(Dataset entries)

__________

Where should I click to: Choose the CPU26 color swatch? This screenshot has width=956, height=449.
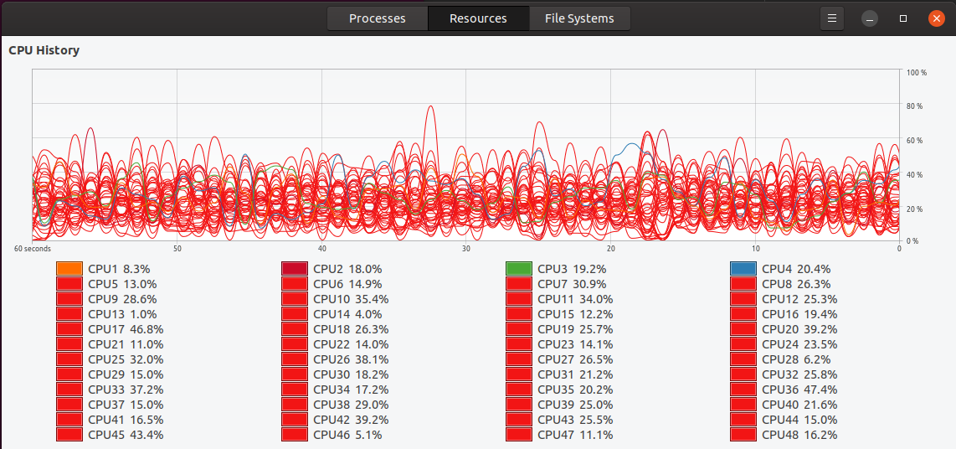295,359
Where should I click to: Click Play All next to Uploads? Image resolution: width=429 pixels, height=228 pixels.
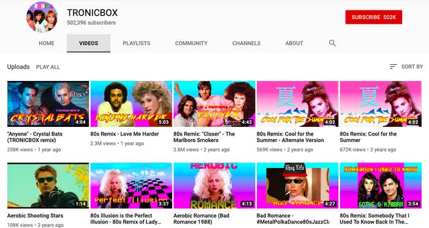click(x=48, y=67)
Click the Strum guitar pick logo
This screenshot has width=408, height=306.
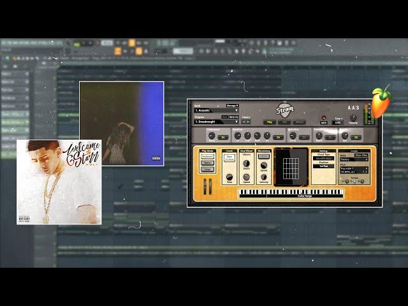click(285, 109)
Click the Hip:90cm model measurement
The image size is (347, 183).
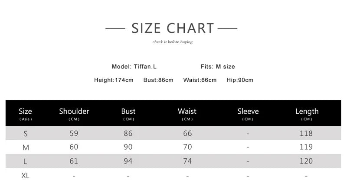[x=240, y=80]
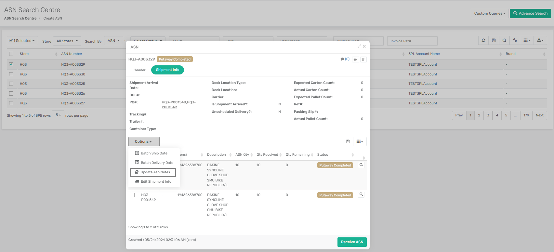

__________

Only the lines from the one with "This screenshot has width=408, height=306." through the final line of the entries above are to be repeated, exactly as written and without pictures.

This screenshot has width=408, height=306.
click(285, 109)
Click the Hip:90cm model measurement
The image size is (347, 183).
[x=240, y=80]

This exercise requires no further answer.